Am 29.09.2008 um 22:35 schrieb Zeljko Vrba:
On Mon, Sep 29, 2008 at 10:04:00PM +0200, Roland Bock wrote:
Personally, I think, that the naming of libraries is not just a minor issue. The name of a library not only helps potential users to find it.
It's just my experience, that it has been – and still is – more difficult – than it has to be – for me as a newcoming boost user to find out which libraries match the problems I have to solve.
Had you looked at the bottom of this page
you would have seen that the library is dedicated to Joel's (passed away) daughter Phoenix.
And your point is ...?
Personally, I think that the naming is rather irrelevant when all libraries are anyway listed on the boost main page:
Personally, I think that the naming is rather *relevant* when searching through such a lot of libraries, and when the descriptions on the main page are – well – not all very helpful (the written-by- people-who-already-know phenomenon?).
http://www.boost.org/doc/libs/1_36_0
together with a short description.
And if we're going to start nitpicking, there's already a bunch of very uninformative names (Any, Assign, Enable If, Function, GIL, Iostreams [like, what the hell, isn't this already in the standard library], etc.)
Bad enough. No reason to proceed.
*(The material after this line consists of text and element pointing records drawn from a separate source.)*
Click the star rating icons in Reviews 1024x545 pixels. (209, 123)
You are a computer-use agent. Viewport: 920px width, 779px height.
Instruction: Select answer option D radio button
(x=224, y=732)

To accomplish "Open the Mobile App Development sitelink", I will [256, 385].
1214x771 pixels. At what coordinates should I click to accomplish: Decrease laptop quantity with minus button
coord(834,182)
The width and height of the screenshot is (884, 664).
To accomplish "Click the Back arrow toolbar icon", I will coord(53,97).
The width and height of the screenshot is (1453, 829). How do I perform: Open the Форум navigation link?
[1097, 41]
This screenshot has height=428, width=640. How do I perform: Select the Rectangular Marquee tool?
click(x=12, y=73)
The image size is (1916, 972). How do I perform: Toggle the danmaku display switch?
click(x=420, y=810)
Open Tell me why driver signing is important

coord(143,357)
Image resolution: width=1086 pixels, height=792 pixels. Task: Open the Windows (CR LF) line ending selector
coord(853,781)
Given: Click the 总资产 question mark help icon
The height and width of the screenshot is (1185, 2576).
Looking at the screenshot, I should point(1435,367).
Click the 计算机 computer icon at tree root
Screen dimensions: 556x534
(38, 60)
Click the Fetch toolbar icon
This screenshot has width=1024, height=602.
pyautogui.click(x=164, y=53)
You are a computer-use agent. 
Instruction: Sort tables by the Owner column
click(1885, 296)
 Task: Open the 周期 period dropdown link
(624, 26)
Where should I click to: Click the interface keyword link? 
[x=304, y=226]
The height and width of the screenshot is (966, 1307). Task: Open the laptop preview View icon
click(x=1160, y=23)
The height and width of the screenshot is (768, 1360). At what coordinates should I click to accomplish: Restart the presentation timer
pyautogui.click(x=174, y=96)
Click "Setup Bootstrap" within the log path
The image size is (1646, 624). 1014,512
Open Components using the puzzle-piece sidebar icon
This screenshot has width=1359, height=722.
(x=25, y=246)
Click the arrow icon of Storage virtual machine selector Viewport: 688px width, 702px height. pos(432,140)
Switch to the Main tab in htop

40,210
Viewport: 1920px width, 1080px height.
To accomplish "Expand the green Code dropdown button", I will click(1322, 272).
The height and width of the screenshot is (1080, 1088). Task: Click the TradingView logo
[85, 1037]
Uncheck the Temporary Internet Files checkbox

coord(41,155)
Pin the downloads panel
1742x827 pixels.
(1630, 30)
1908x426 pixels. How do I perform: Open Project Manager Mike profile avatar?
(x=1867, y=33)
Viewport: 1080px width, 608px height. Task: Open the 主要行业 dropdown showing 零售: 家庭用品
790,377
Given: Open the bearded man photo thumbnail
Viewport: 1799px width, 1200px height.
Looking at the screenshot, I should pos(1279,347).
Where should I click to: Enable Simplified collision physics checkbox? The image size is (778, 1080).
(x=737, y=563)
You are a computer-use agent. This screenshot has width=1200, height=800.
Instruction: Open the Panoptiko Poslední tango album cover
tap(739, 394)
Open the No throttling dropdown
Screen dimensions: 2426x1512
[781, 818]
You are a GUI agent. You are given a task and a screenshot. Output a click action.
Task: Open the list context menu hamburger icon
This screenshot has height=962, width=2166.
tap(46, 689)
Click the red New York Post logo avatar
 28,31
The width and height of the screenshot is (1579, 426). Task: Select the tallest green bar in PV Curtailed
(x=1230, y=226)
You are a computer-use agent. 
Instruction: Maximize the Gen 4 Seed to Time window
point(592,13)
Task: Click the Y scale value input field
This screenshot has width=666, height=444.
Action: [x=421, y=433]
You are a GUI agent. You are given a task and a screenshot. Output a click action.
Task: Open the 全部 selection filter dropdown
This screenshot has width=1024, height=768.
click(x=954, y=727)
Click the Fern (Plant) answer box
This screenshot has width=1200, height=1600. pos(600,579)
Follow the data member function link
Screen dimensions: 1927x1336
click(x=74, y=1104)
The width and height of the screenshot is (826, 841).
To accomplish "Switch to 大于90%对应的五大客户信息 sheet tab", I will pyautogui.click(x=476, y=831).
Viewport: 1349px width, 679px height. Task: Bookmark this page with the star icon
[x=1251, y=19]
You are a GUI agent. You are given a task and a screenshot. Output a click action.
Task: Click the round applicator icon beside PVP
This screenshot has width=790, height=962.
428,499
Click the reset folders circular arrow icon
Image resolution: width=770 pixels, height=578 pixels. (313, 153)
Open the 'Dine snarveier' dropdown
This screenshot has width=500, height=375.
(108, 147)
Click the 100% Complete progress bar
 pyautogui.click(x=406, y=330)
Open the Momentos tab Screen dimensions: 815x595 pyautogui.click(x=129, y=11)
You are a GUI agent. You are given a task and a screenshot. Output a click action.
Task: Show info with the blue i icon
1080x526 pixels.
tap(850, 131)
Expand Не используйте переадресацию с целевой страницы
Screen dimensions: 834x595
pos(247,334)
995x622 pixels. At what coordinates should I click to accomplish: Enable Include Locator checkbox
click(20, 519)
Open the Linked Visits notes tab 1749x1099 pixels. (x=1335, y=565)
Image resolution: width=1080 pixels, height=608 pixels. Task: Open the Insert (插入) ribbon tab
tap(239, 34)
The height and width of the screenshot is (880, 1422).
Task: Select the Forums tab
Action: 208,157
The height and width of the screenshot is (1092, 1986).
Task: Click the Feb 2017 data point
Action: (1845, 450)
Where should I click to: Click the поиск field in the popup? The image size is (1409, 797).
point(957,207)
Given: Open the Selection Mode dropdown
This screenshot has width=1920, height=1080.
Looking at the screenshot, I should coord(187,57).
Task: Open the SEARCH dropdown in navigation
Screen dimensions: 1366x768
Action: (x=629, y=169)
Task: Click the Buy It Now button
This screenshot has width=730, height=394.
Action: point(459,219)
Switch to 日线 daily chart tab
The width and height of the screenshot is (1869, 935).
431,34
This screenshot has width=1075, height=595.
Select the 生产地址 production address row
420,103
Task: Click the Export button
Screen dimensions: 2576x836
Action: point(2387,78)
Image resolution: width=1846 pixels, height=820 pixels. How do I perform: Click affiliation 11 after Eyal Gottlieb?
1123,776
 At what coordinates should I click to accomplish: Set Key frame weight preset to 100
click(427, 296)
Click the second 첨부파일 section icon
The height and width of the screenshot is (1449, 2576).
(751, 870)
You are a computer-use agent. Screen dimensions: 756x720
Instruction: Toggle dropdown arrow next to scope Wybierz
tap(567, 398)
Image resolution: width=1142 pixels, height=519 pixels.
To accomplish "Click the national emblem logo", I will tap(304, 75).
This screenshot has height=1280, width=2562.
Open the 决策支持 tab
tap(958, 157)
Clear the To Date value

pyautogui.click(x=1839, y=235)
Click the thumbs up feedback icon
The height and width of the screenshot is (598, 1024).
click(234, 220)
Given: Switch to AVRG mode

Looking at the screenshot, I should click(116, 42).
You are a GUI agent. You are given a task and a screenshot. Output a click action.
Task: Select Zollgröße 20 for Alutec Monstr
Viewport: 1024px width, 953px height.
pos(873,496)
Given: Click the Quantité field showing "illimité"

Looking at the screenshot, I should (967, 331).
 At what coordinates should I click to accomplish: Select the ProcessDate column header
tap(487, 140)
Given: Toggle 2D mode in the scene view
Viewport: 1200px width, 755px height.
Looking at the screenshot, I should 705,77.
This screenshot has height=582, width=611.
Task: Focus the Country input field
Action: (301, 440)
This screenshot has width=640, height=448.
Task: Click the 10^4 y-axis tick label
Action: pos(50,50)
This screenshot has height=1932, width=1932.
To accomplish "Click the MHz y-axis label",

There are good examples, like array, smart_ptr, and lambda which are pertinent technical terms everybody in the business should know about (If there does not exist *one* technical term, or *one* metaphor, or *one* abbreviation, then break the library down into several parts). Instead of "Phoenix" use "Functional Programming"! And why? Because the library description says "Phoenix enables Functional Programming ...", and the library introduction says: "The focus is ... on usefulness and practicality ...". If you want usefulness and practicality, then give it a name which is useful and practical!